Quote from: El Unicornio, mang on March 10, 2021, 10:46:13 PM
Similar feeling about the guy who was stabbed to death by 8 piece of shit gang members while buying orange juice last month, literally zero motive makes it even more terrifying.

As if people don't have enough to worry about these days.

I may be wrong but I think what many people find disturbing about this crime is that it reminds us of what the motive so often is, she was a woman existing unaware that someone who hated her for it was swimming just below the surface.  Just that.

El Unicornio, mang

Quote from: Buelligan on March 11, 2021, 12:22:42 PM
I may be wrong but I think what many people find disturbing about this crime is that it reminds us of what the motive so often is, she was a woman existing unaware that someone who hated her for it was swimming just below the surface.  Just that.

Oh in that respect they're quite different but I meant regarding Perplexicon's point about how things are reported differently depending on the victim's appearance/background.

Bazooka

Missing White(pretty and from a "good" background) Girl Syndrome. Usually assumed to be be dead from the get go.




Icehaven

Not nice to consider why they're saying ''human remains found'' rather than the more typical ''a body has been found''.

flotemysost

Quote from: IsavedLatin on March 10, 2021, 07:54:48 PM
Is anyone else finding the Sarah Everard case (more than usually) profoundly troubling?

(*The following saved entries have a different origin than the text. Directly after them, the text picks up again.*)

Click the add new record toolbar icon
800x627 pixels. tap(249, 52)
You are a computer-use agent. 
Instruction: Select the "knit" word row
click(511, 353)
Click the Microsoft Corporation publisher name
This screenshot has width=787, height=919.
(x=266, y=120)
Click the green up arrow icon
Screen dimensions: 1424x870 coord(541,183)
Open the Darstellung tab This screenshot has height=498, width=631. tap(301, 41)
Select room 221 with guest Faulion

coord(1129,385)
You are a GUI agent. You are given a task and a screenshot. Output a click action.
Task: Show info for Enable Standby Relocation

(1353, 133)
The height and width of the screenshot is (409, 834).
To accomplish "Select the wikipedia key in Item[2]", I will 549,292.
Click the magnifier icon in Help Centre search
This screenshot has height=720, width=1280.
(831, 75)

For me, there are personal reasons that I identify quite strongly with her -- she is about my age, she went missing from a well-lit main road in an area I lived in for the duration of my 20s, at nine thirty on a weekday evening. There is also the fact that she's white and middle-class, I suppose, and I've had conversations this week with others where we've wrung our hands that a photogenic middle-class white woman going missing has had huge attention where various young black kids in the same area have not had anything like this outcry.

But I think her disappearance has pretty clearly hit a nerve more widely than just blinkered little me. She was just minding her business, on her way home. And clearly something appalling happened to her.

[Edited for removal of unfortunate typo, thanks Blodwyn.]

Re: identifying with the victim - yes, same here. One of my good mates lives on the estate in Clapham where she was last seen, and when I lived in South London I'd have thought absolutely nothing of walking back from her place in the evening - as it is, I've spent a good chunk of my twenties walking home from parties and nights out as the sun comes up, more often than not off my face. Which admittedly isn't necessarily the wisest idea for anyone, but sometimes I do think it's a miracle that nothing really bad has happened to me in those situations. Which is a horrible thing to think.

It reminds me of the Levi Bellfield murders (some of which happened near where I grew up, in fact I knew a sibling of one of the victims - I was in my early teens at the time), and how my school temporarily stopped doing after-school detentions so that no pupils had to walk home in the dark. Or, more recently, an office I worked at a few years ago allowing all the female staff to leave early at one point, because there had been a spate of attacks in the area where someone was grabbing lone women from behind and cutting their throats. I'm not saying they shouldn't have put those measures in place of course, but it's intensely frustrating that they were even needed - that we, as a society, bend to accommodate the fact that just being a woman can kill you.

Re: white, middle-class, photogenic victims, I think one of the things that always happens in these cases is that the perpetrator is painted as a disgusting, pathetic scumbag, an anomaly in our otherwise civilised nation, whereas when it's violence against women in other cultures and/or parts of the world - for instance, the utterly horrifying rapes and murders of women in India for daring to exist on public transport, or honour killings in the UK - it's easy to brush it under the carpet as the product of a backwards, inherently troubled society. Neither attitude is helpful in saving future victims.